# [What this task involves]
Each line from the one holding "xullo (241, 1945)" to the last line of the listing must be set down exactly. No pictures are to be included.

# [Data]

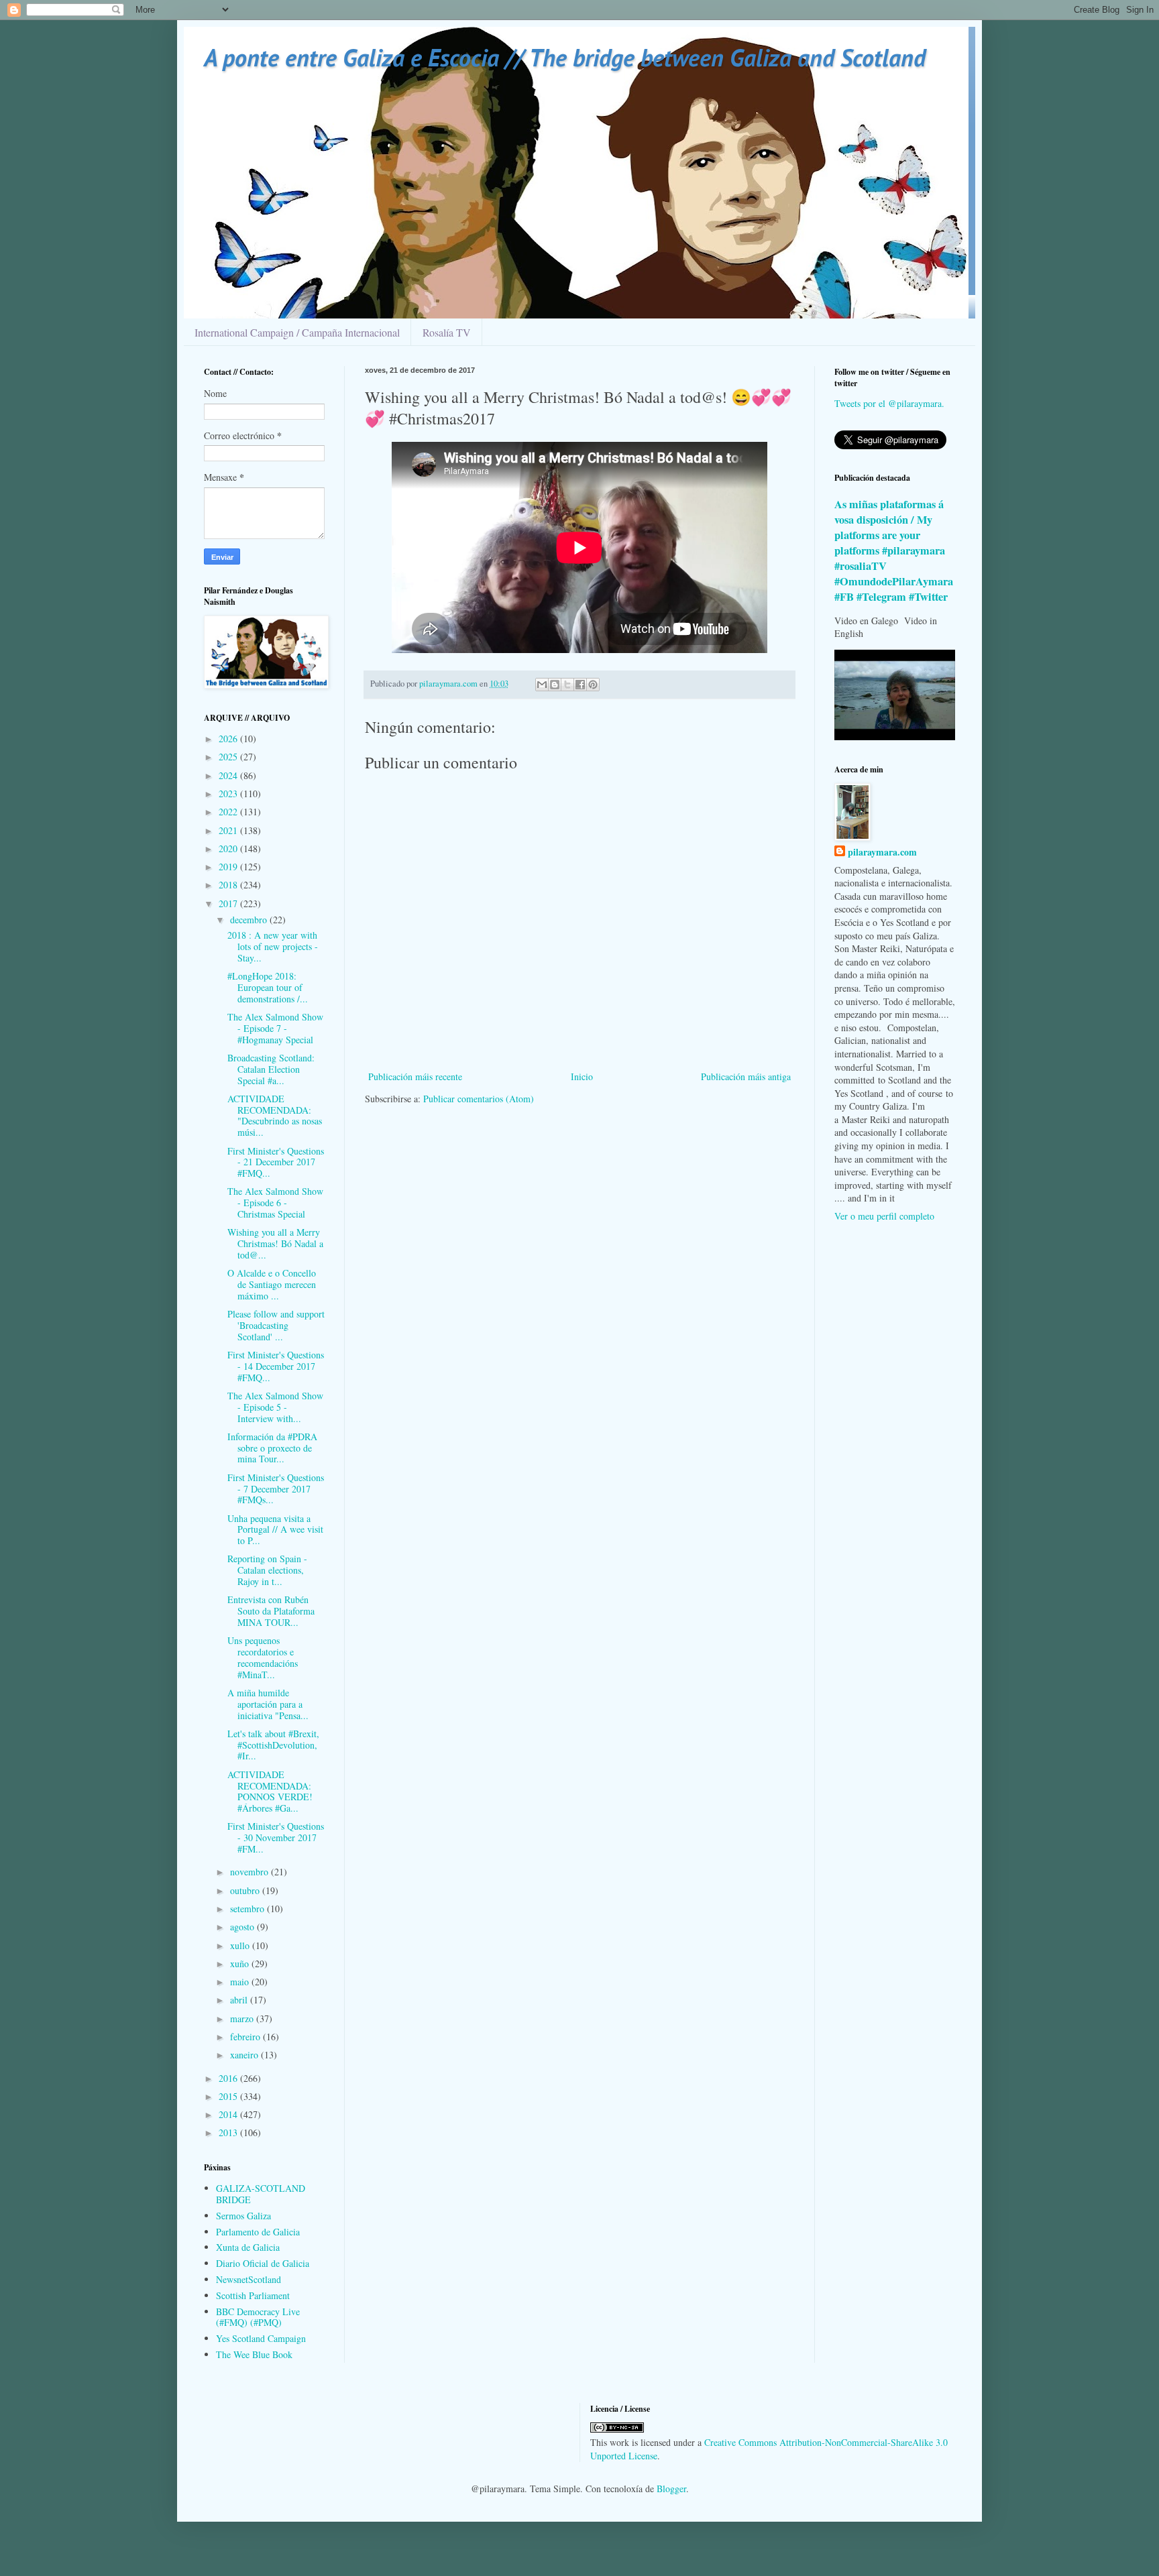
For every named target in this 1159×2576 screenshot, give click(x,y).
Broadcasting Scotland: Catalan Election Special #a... (271, 1069)
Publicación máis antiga (746, 1076)
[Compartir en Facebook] (580, 684)
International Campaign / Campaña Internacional (297, 332)
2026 (229, 738)
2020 (229, 848)
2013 (229, 2132)
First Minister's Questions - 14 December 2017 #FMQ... (275, 1366)
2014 (229, 2114)
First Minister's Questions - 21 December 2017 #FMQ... (275, 1162)
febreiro (246, 2036)
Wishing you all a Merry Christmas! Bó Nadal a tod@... (275, 1243)
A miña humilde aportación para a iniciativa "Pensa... (268, 1704)
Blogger (671, 2488)
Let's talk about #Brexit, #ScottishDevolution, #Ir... (273, 1745)
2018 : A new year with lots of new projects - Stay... (272, 946)
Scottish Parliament (253, 2295)
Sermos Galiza (243, 2215)
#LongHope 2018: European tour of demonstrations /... (267, 987)
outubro (246, 1890)
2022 (229, 811)
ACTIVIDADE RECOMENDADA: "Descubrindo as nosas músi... (274, 1115)
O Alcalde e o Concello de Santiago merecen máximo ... (271, 1284)
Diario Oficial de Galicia (262, 2263)
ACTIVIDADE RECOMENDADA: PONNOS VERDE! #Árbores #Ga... (270, 1791)
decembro (250, 919)
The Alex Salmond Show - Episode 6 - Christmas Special (275, 1202)
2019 (229, 866)
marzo (243, 2018)
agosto (243, 1926)
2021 (229, 830)
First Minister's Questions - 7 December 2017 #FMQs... (275, 1489)
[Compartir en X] (567, 684)
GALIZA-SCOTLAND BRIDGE (260, 2194)
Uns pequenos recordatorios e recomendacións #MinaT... (262, 1657)
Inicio (582, 1076)
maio (241, 1981)
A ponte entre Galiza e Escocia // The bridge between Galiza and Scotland (565, 57)
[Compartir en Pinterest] (593, 684)
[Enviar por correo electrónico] (542, 684)
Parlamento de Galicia (258, 2231)
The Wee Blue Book (254, 2354)
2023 (229, 793)
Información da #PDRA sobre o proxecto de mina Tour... (272, 1448)
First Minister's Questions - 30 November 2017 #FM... (275, 1837)
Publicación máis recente (415, 1076)
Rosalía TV (447, 332)
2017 (229, 903)
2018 (229, 884)
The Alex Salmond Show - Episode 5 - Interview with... (275, 1407)
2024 (229, 775)
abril (240, 1999)
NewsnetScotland (248, 2279)
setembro (248, 1908)
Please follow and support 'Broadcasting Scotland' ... (276, 1325)
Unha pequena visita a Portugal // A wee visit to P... (275, 1529)
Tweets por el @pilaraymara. (889, 403)
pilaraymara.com (882, 852)
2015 (229, 2096)
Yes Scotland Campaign (261, 2338)
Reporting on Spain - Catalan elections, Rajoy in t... (267, 1570)
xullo (241, 1945)
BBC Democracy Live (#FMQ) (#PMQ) (258, 2317)
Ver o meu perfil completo (884, 1216)
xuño (241, 1963)
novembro (250, 1871)
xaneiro (245, 2054)
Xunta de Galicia (248, 2247)
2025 (229, 756)
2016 (229, 2078)
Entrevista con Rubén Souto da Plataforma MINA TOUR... (271, 1611)
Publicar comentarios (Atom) (478, 1098)
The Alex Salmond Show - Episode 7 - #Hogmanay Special (275, 1028)
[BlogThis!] (554, 684)
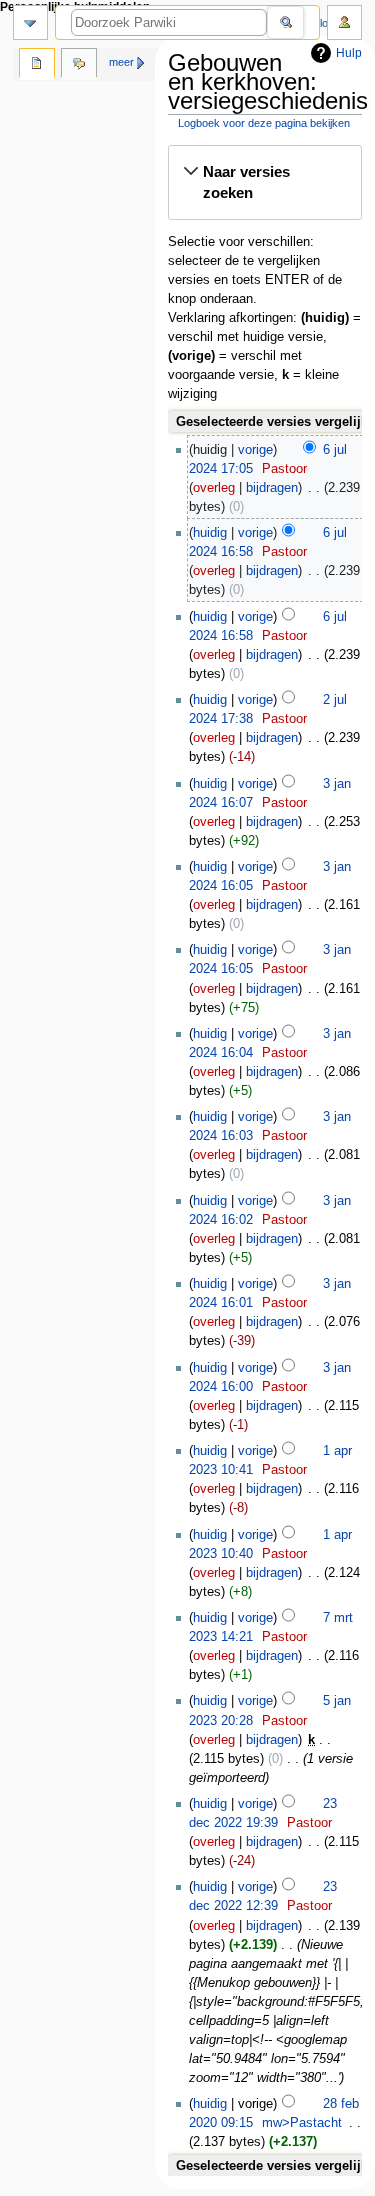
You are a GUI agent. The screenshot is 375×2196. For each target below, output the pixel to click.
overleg (214, 488)
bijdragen (272, 488)
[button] (264, 182)
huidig (210, 533)
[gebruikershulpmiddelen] (344, 22)
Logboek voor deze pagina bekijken (264, 123)
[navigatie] (30, 22)
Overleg (79, 65)
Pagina (37, 65)
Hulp (349, 53)
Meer (121, 62)
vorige (255, 450)
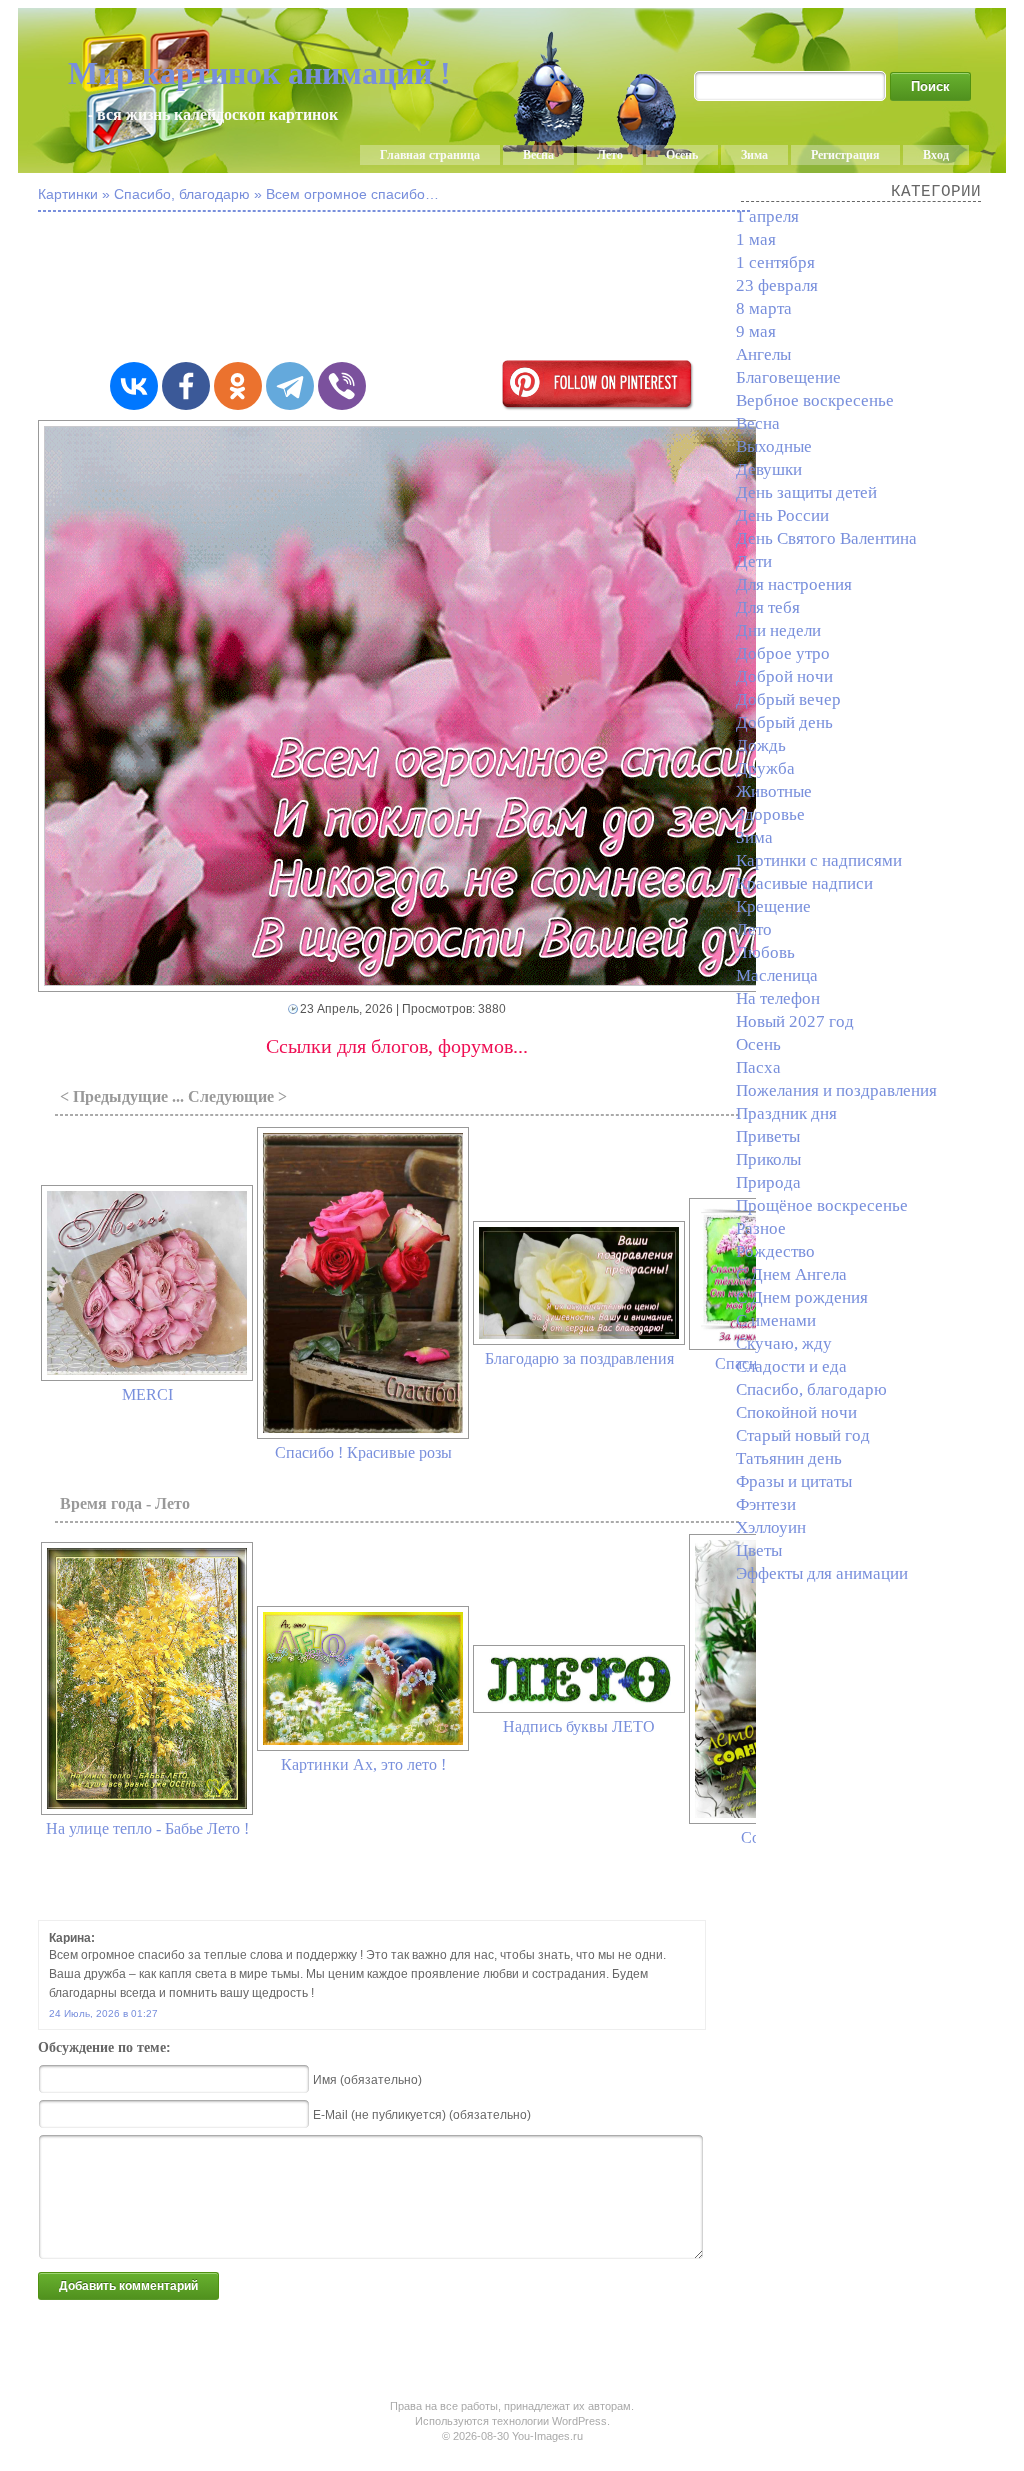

# [Exercise solution]
xullo (241, 1945)
BBC Democracy Live (#FMQ) (#PMQ) (258, 2317)
Ver o meu perfil completo (884, 1216)
xuño (241, 1963)
novembro (250, 1871)
xaneiro (245, 2054)
Xunta de Galicia (248, 2247)
2025 (229, 756)
2016 (229, 2078)
Entrevista con Rubén Souto da Plataforma MINA TOUR... (271, 1611)
Publicar comentarios (Atom) (478, 1098)
The Alex Salmond Show - Episode 7 - #Hogmanay Special (275, 1028)
[BlogThis!] (554, 684)
You are a GUI agent. The screenshot is 375×2196. For each target below, output the pixel to click.
overleg (214, 488)
bijdragen (272, 488)
[button] (264, 182)
huidig (210, 533)
[gebruikershulpmiddelen] (344, 22)
Logboek voor deze pagina bekijken (264, 123)
[navigatie] (30, 22)
Overleg (79, 65)
Pagina (37, 65)
Hulp (349, 53)
Meer (121, 62)
vorige (255, 450)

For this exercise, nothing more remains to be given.